Example from the book: “-the song was still going, the words the singer was saying (or screeching, really) indecipherable.
My example: Because it is not from their generation, the computer, to my parents, is absolutely indecipherable.
Semantic (p. 150)- adj.
of, pertaining to, or arising from the different meanings of words or other symbols
Example from the book: “[The definition of freaking out] is just a semantic issue, I guess.”
My example: America is viewed semantically by different countries; some view it as a place of freedom while others see it more as a place of greed.
3 examples of figurative language
Foreshadowing: “I thought of something else, the thing I could never admit, the biggest secret of all. The one I could never tell, because if the tiniest bit of light was shed upon it, I’d never be able to shut it away again” (143). I know that this is the literary element foreshadowing as it indicates that further on in the story, this secret will finally by let out and the truth will unfold. Judging by the way the author stated this, it seems as though Annabel is very reluctant for this to happen.
Metaphor: “Silence is so freaking loud” (147). I know this is the literary element metaphor because it directly relates and compares two unlike sounds.

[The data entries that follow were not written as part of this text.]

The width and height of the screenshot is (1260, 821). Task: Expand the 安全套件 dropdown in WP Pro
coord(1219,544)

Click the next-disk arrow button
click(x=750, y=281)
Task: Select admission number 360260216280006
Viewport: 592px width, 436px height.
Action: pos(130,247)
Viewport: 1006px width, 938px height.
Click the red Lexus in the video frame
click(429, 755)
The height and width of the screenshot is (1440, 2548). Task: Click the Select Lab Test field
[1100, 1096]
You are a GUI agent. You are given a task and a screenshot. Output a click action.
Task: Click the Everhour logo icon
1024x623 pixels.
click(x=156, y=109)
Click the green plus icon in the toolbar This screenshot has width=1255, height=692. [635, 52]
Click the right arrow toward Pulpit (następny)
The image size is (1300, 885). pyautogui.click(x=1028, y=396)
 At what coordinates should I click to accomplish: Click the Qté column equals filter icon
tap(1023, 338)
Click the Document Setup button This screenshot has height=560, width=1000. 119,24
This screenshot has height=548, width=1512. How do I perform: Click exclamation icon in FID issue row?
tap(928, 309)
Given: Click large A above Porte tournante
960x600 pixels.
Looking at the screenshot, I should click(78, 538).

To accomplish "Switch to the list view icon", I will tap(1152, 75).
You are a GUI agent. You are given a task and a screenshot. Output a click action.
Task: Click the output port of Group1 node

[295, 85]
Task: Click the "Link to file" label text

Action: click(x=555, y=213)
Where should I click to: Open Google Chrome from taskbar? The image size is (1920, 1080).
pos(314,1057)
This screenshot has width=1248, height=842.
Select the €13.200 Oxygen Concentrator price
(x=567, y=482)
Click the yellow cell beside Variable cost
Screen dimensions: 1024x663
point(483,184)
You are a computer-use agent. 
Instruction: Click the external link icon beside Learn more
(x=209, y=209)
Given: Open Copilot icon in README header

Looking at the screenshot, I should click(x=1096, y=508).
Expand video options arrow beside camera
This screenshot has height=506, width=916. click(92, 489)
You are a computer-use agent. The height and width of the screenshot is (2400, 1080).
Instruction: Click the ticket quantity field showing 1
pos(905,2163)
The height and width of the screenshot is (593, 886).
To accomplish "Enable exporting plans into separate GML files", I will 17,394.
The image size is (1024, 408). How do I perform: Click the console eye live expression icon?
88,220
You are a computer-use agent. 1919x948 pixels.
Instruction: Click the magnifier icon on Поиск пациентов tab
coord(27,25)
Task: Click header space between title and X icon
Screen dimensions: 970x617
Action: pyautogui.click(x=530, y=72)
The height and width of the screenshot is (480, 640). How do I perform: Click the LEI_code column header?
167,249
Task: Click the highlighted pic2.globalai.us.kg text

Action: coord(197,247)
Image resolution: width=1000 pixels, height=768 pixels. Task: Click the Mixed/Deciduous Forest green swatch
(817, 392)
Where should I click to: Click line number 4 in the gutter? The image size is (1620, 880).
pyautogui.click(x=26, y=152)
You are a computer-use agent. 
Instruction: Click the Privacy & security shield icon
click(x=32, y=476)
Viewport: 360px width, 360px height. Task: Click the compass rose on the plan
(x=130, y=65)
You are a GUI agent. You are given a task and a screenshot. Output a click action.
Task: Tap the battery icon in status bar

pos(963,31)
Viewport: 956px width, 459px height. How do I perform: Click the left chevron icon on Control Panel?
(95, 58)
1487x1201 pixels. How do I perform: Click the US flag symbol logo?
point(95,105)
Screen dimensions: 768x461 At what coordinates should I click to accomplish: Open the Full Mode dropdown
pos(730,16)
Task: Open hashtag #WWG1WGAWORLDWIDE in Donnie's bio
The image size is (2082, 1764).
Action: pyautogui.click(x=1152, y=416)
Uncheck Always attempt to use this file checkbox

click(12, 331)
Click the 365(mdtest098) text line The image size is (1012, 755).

Silence is obviously not loud to most, yet metaphorically it could be perceived as so because it too is technically a sound.
Imagery: “The house was beautiful, with a wide front porch with a swing, and bright pink flowers in pots lining the steps. A yellow cat was lying on the front walk, stretched out in the sunshine” (150). I know this is the literary element imagery as it thoroughly describes Owen’s nice house using visual words such as “stretched” and “bright pink”. In my head, I can actually picture his house as if I was Annabel, observing it from my car window.